I was very amused to see the write up of an experiment on collaboration at work in last week's Economist. Two researchers "wondered in particular if the mere presence of a canine in the office might make people collaborate more effectively. And, as they told a meeting of the International Society for Human Ethology in Madison, Wisconsin, on August 2nd, they found that it could."
Once I did some work with Petsmart and discovered that employees are allowed to bring their pets to work. It was an eye-opener for me at that point and then I forgot about it. But the Economist article brought back the notion that pets at work might have some benefits.
I'm not sure how many companies along pets (mainly dogs I guess) but I did Google "pets at work" out of curiosity and discovered several news reports on the topic. Here's one from CBS News :
Bringing dogs to work might make good business sense, according to one survey that found 46 million Americans would work longer hours if they were allowed to bring their furry companions into work with them.
So what used to be unheard of is now becoming almost commonplace. About 20 percent of American companies, including giants like Google, allow dogs in the office. The theory is that dogs reduce stress – and that's good for business.

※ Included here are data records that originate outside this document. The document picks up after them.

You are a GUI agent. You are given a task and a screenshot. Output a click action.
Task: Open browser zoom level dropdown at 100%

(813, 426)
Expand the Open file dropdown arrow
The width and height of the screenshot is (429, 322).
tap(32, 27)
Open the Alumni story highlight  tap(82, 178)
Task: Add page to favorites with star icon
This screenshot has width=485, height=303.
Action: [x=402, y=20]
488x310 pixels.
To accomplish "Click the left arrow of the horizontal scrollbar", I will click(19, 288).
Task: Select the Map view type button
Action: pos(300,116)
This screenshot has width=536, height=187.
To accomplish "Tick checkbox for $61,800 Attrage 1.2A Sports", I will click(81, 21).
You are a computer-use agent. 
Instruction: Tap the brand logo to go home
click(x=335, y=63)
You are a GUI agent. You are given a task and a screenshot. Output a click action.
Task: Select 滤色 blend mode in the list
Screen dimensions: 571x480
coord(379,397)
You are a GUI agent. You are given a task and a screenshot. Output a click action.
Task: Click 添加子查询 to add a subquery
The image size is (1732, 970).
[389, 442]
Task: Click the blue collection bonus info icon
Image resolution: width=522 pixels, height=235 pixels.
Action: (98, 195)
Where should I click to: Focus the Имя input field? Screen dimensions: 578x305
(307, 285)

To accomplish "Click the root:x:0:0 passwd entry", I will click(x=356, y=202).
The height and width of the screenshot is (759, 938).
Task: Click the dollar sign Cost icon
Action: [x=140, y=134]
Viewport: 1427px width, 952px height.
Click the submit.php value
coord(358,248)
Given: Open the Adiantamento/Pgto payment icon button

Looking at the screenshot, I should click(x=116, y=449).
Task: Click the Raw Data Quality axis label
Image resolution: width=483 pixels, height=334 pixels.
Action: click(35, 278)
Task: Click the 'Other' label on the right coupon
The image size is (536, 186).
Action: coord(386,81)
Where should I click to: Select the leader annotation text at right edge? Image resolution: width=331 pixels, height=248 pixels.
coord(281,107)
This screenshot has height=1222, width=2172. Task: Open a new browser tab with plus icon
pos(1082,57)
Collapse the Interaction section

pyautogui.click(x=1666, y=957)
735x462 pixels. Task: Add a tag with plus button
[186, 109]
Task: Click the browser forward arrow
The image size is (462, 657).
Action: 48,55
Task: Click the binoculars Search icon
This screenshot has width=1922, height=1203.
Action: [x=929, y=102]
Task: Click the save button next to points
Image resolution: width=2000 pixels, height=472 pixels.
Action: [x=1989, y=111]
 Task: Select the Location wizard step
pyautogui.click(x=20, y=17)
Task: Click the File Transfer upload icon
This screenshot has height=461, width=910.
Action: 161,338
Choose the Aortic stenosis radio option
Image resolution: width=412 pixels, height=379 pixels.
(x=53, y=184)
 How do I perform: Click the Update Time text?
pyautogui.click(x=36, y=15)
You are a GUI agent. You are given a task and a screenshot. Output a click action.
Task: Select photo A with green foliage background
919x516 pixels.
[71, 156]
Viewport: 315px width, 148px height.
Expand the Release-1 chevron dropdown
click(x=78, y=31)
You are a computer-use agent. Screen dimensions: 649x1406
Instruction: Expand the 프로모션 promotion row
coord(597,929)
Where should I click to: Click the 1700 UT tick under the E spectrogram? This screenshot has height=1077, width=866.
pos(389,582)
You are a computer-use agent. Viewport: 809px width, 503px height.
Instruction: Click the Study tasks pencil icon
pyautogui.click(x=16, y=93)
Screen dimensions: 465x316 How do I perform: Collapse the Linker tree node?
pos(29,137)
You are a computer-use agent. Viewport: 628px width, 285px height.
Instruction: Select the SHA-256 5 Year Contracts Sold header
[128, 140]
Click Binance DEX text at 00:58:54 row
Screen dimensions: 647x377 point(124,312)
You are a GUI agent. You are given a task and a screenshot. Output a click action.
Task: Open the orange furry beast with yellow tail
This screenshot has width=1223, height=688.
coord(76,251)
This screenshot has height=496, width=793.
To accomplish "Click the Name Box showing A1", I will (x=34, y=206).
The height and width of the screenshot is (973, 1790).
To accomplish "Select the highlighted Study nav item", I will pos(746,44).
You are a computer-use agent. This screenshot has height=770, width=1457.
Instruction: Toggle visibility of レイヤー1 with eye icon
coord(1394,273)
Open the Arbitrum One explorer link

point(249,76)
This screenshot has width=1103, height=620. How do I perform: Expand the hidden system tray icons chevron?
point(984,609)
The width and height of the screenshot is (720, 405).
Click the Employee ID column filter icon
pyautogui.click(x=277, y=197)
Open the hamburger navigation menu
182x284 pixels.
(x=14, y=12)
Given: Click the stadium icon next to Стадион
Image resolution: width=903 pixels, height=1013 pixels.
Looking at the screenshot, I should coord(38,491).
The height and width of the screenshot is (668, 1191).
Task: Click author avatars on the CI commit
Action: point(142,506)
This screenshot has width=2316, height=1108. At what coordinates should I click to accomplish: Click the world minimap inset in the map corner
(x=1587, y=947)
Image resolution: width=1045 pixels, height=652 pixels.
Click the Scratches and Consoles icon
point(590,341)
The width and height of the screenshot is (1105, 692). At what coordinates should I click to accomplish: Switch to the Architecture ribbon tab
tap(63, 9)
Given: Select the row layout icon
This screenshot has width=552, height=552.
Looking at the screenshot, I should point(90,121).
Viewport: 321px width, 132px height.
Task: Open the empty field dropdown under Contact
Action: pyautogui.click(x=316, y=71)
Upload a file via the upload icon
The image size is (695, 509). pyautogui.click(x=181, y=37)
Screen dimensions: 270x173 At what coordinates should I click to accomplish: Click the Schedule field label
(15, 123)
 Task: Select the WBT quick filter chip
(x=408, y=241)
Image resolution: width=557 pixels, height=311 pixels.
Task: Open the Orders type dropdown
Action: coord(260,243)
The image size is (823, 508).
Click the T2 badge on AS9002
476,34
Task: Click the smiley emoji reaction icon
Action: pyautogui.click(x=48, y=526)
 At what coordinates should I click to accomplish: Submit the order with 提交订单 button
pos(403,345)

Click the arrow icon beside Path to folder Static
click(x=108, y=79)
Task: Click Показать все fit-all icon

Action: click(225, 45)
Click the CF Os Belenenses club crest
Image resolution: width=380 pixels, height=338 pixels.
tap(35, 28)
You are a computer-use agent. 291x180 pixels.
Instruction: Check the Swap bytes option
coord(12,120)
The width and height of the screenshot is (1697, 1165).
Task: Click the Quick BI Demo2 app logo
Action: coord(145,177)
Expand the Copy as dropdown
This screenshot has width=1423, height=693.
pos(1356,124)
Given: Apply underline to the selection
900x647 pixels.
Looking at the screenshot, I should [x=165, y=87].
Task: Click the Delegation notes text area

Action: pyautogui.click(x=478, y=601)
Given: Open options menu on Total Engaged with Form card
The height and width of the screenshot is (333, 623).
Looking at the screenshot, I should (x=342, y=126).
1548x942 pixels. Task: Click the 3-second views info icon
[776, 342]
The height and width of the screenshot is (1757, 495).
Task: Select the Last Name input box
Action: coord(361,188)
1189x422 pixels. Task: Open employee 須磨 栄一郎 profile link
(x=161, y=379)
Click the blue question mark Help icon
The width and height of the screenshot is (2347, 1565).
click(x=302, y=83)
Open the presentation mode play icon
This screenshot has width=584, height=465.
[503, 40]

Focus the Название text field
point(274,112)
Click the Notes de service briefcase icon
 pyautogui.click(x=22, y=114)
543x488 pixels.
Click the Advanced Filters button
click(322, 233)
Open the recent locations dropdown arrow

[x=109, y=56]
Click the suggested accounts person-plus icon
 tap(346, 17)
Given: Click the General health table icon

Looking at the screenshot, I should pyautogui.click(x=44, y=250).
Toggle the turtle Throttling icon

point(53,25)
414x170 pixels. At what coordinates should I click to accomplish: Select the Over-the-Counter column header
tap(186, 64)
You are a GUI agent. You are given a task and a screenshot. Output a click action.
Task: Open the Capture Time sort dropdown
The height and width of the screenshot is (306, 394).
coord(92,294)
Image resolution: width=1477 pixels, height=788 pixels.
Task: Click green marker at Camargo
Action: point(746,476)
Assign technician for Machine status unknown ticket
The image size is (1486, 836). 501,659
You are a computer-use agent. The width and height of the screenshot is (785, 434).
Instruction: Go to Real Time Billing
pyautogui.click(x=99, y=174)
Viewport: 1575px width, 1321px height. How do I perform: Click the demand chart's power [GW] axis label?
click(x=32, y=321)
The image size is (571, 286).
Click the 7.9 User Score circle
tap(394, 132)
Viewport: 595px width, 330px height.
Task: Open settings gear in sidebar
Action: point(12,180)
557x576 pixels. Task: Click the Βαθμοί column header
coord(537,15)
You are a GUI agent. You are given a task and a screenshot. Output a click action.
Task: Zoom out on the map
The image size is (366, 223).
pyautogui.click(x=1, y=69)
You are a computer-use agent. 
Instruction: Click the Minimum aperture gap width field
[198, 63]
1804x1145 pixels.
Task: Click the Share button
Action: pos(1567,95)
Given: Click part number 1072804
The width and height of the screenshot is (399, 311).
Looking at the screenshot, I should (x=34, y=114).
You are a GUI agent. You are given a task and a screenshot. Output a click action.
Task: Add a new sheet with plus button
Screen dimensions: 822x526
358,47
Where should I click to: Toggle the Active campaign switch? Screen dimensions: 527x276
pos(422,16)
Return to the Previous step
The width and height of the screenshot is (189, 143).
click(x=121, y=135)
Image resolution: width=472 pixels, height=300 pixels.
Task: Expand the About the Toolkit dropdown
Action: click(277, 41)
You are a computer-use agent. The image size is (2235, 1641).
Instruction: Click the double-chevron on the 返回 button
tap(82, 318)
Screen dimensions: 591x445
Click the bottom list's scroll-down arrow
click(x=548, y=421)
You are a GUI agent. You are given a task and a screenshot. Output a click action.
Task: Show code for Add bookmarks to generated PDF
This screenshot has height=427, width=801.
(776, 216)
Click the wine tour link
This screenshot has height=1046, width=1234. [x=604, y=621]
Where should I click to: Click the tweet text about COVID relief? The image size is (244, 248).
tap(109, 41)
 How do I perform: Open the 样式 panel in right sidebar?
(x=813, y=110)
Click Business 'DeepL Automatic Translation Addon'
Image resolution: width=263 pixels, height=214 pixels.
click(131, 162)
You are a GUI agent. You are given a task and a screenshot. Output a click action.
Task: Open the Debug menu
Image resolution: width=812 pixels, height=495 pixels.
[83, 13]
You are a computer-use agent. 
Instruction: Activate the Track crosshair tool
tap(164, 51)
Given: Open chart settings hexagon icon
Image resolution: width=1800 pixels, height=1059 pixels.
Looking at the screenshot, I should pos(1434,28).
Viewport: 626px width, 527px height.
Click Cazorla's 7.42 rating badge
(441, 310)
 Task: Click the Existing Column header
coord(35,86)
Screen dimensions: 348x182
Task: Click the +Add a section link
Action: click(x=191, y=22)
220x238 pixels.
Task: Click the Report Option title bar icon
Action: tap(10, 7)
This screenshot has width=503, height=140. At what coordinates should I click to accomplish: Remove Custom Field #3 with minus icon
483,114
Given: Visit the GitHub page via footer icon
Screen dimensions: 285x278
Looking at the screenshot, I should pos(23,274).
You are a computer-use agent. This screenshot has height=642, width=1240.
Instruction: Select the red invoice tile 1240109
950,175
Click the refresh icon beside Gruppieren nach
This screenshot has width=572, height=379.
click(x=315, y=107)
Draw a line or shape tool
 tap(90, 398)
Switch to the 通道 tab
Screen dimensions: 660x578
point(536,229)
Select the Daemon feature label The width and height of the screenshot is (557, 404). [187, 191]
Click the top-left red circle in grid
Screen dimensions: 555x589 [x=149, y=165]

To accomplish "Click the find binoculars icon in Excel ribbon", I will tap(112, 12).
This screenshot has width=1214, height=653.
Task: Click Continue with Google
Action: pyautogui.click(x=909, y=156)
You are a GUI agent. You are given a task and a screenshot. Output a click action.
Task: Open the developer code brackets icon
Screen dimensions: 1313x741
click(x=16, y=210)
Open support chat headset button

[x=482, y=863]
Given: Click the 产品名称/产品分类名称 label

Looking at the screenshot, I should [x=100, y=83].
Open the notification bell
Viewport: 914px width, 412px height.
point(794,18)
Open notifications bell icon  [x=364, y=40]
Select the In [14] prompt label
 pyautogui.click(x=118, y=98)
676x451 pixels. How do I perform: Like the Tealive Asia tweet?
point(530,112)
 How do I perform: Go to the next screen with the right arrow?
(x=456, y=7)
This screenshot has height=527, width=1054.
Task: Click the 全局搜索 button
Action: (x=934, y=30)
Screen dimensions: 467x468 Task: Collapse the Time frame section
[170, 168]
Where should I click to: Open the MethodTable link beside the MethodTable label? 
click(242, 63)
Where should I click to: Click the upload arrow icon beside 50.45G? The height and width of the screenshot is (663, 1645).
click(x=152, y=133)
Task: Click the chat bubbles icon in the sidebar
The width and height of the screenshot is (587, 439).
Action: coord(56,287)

Here's another one from petpublishing:
In a recent nationwide survey, the American Pet Products Manufacturers Association (APPMA) found the solution to easing corporate nerves and enhancing office efficiency was as easy as placing a pet in your work environment. Having pets in the office created a more productive work environment among 73 percent of the participating companies. Also of interest, 27 percent of the participating companies had a decreased absenteeism rate.
These findings and more were uncovered when APPMA surveyed companies nationwide that allow pets including dogs, cats, fish, small animals, reptiles and birds in the workplace. The survey revealed that the many health-enhancing benefits of pet ownership – including reduced blood pressure, lower stress levels, and improved overall emotional and physical health – also translate in an office environment. All of the companies polled, 100 percent, agree that having pets in the workplace relaxes employees.
None of the articles I skimmed mentioned dogs and collaboration – so maybe that's a new field of investigation (in fact the Economist article made that point) – but several mentioned pets and workplace stress reduction (probably a lot cheaper than an Employee Assistance Program).
I also discovered that the next "Take your dog to work day" is Friday June 24, 2011. But since I don't have a dog and don't intend to get one that's one event I won't be participating in.
I'm now wondering if there'll be a surge of interest in increasing productivity and collaboration through pet interaction? Will companies set up their own kennels? Then thinking of companies in which to do research I wondered whether police dog handlers are more productive, collaborative, and less stressed that police with just their guns? What about the comparison of police dog handlers with mounted (on horseback) police? And so on.
The whole notion of pets at work is one that I find very odd but I'm not sure why I do. My observation is that pet owners spend more time discussing the pets than anything else (unless they have children) and I'm not convinced that pets in the office would increase productivity. I can see how they would increase collaboration but only if collaboration is a euphemism for talking about pets. I remain to be convinced – but I won't be going down that route if the first step is to become a dog owner myself.